== Segment start ==

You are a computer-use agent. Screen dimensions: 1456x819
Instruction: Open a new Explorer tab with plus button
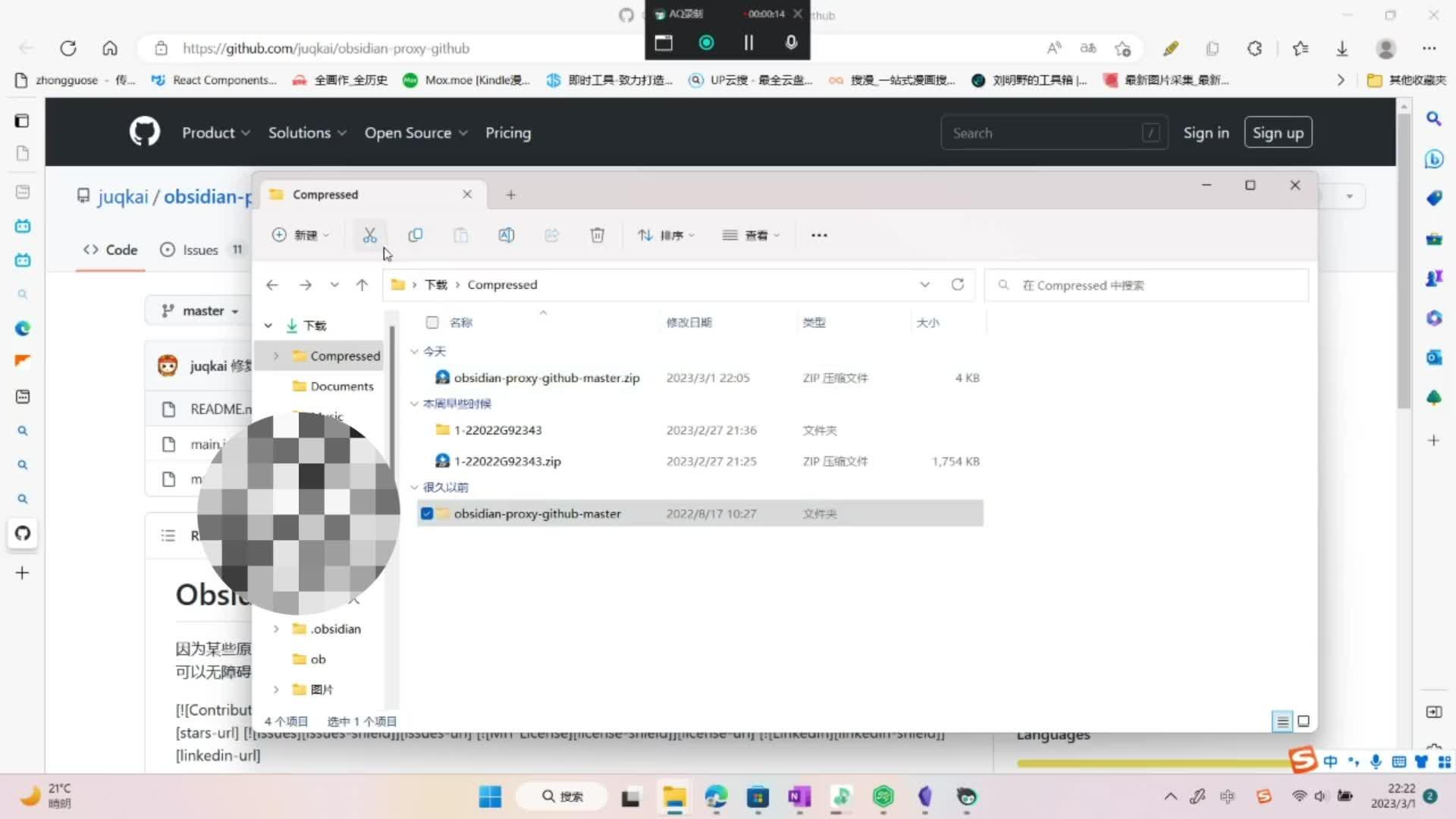pyautogui.click(x=510, y=195)

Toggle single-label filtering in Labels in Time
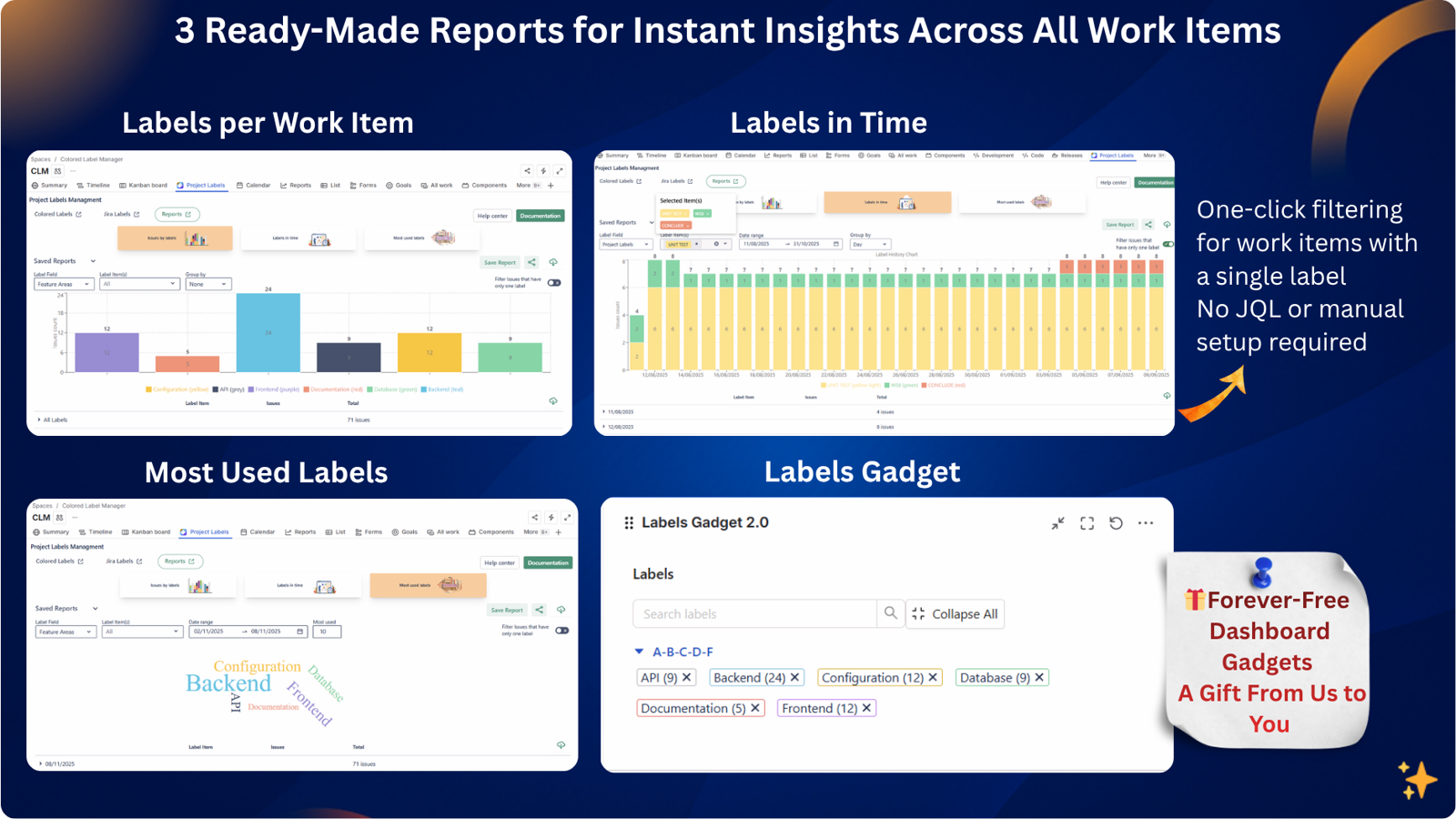(1167, 244)
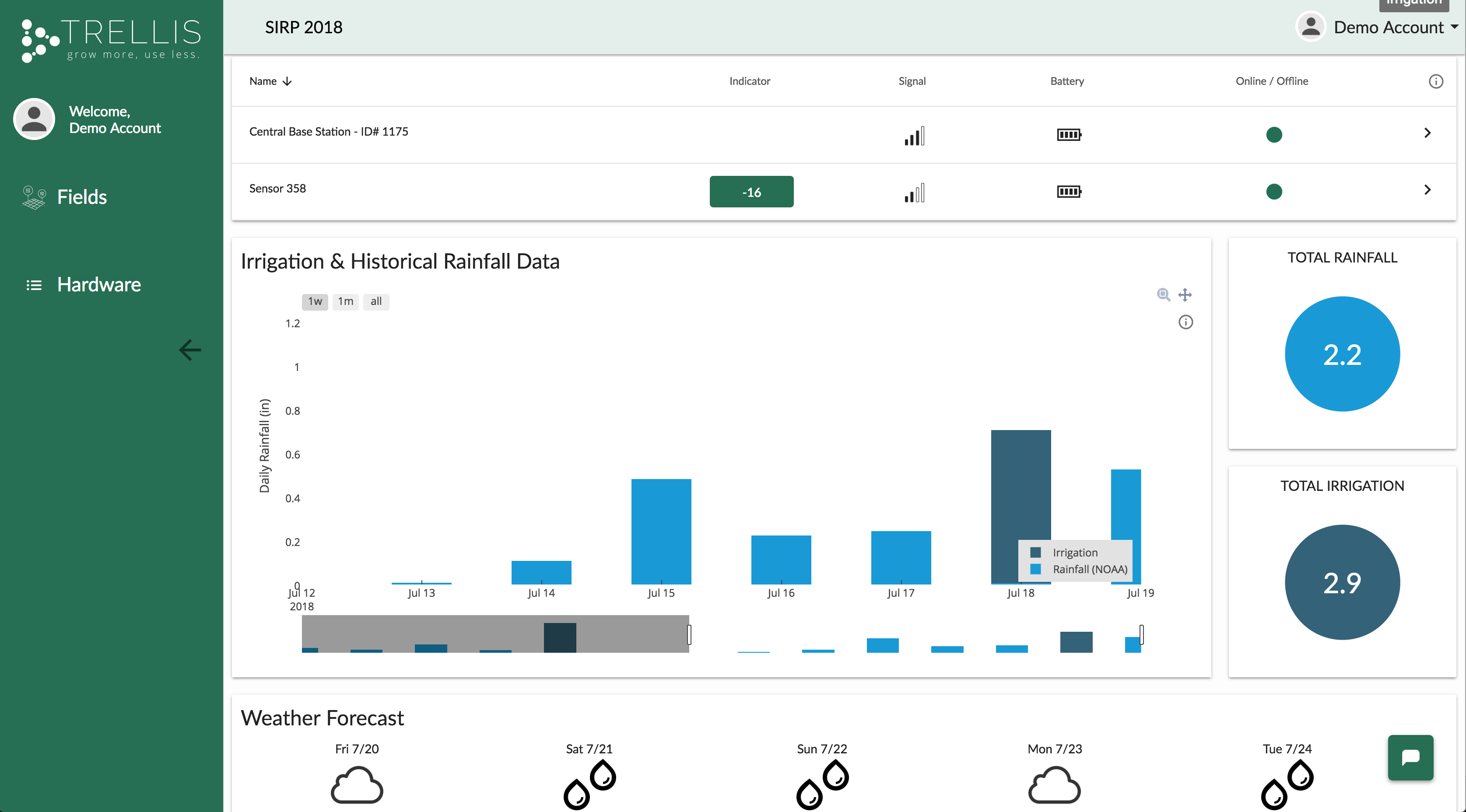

== Segment end ==

- DESCRIPTION OF THE TASK
Please return the lines from the line with "Instruction: Open a" through the last line of the data, both included, exactly, and without pictures.

- TASK ANSWER
Instruction: Open a new Explorer tab with plus button
pyautogui.click(x=510, y=195)

Toggle single-label filtering in Labels in Time
(1167, 244)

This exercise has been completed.